Segundo a decisão do ministro Flávio Dino, do Supremo Tribunal Federal (STF), Fábio é investigado dentro do chamado Núcleo Lotte Word FIDC, apontado pela Polícia Federal como uma das estruturas utilizadas para movimentação dos recursos provenientes do acordo.
"Na Petição 16.382 [...] relatada pelo Ministro Flávio Dino, o Deputado Federal e ex-Secretário de Estado de Mato Grosso Fábio Paulino Garcia figura expressamente como um dos alvos centrais da investigação. Abaixo está o detalhamento do envolvimento de seu núcleo, a fundamentação do STF para mantê-lo sob investigação e as medidas judiciais impostas contra ele e seus familiares", diz a decisão.

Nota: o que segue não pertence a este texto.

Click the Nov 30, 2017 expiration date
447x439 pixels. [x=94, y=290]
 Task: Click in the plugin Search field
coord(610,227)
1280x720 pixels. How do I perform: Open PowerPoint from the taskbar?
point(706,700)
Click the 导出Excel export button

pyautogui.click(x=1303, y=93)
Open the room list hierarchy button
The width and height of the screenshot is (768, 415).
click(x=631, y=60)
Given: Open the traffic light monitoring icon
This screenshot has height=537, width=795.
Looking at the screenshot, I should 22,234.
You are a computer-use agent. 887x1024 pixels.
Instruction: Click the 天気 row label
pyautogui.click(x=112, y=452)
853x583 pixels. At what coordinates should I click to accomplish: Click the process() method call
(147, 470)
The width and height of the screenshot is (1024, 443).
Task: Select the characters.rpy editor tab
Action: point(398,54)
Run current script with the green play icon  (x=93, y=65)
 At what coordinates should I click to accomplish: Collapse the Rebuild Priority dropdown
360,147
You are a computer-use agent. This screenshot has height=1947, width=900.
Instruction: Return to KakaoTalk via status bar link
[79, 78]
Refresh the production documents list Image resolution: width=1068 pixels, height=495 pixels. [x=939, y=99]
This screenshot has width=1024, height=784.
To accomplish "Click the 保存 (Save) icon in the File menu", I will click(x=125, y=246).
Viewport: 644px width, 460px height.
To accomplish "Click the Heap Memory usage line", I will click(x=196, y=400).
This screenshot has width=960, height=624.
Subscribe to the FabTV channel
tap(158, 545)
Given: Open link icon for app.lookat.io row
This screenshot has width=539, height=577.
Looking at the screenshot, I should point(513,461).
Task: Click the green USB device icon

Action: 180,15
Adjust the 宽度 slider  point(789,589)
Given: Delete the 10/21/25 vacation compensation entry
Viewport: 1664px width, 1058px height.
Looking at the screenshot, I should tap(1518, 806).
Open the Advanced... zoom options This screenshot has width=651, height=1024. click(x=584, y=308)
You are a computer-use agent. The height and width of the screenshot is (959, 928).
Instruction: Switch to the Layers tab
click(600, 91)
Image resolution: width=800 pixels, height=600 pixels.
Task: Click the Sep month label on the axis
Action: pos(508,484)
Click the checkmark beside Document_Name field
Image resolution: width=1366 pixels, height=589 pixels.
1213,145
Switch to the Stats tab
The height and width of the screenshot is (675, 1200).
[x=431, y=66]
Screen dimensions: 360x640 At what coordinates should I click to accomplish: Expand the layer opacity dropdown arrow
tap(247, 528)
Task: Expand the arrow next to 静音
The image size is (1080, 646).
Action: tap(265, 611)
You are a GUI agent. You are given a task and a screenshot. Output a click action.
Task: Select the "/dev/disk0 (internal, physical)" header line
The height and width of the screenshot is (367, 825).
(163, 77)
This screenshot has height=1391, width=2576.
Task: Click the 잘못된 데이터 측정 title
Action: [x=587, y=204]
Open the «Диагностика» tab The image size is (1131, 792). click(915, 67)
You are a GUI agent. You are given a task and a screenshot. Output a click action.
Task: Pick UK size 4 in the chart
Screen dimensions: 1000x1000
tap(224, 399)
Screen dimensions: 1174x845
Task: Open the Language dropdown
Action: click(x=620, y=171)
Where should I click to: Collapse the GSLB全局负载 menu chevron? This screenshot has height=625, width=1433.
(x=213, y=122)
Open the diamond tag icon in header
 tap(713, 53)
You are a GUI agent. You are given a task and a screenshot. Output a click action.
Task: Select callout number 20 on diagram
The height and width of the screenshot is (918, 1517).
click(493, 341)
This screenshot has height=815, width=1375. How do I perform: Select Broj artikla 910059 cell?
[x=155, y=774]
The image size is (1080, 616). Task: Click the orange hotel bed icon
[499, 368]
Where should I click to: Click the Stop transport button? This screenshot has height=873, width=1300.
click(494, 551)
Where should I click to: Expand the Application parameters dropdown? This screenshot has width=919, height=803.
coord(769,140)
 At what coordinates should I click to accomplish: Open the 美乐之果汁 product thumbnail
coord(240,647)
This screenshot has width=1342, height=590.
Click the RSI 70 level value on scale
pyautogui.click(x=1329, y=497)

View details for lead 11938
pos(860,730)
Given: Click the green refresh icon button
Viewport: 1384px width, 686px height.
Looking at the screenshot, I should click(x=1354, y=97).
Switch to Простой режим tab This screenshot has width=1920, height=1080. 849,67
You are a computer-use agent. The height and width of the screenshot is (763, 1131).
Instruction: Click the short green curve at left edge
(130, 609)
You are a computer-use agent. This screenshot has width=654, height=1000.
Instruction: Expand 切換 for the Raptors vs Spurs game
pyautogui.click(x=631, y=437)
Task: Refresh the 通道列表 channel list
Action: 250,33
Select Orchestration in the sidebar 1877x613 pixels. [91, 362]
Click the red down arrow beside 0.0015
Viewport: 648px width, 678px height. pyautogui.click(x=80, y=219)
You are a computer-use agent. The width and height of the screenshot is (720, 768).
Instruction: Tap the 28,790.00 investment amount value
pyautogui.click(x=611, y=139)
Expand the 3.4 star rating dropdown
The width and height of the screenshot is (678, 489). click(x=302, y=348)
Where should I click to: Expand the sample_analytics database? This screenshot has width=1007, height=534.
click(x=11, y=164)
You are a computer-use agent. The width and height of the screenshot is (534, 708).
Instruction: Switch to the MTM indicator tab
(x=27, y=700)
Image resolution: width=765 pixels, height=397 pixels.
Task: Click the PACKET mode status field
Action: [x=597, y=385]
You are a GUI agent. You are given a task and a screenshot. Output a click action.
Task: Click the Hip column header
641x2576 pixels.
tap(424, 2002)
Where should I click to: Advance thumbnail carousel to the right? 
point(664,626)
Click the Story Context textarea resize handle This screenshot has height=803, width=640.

A investigação aponta que os valores teriam circulado por uma cadeia de fundos de investimento antes de chegarem a outras estruturas financeiras. A decisão cita fundos como Lotte Word FIDC, Golden Bird FIDC, Silver Bird FIDC e Geonix 95 FIM, além do Venture Finance FIDC, identificado pelos investigadores como um ponto de convergência de recursos.
O ministro Flávio Dino manteve a investigação no STF em razão do foro por prerrogativa de função de Fábio Garcia, que exerce mandato de deputado federal. Na decisão, o magistrado afirmou que há conexão entre os fatos apurados envolvendo o parlamentar e os demais investigados, incluindo empresários, advogados e operadores financeiros.
Como parte das medidas autorizadas pelo Supremo, Fábio Garcia e pessoas ligadas ao núcleo investigado tiveram bens bloqueados de forma solidária até o limite do valor apontado como possível prejuízo ao erário, de R$ 308.123.595,50.
A decisão também autorizou a quebra de sigilos bancário e fiscal dos investigados e determinou medidas cautelares, como entrega de passaporte e restrição de contato com outros alvos da investigação.
O STF destacou que as medidas fazem parte da fase de apuração e que a autorização das diligências não representa antecipação de culpa ou responsabilidade criminal dos investigados.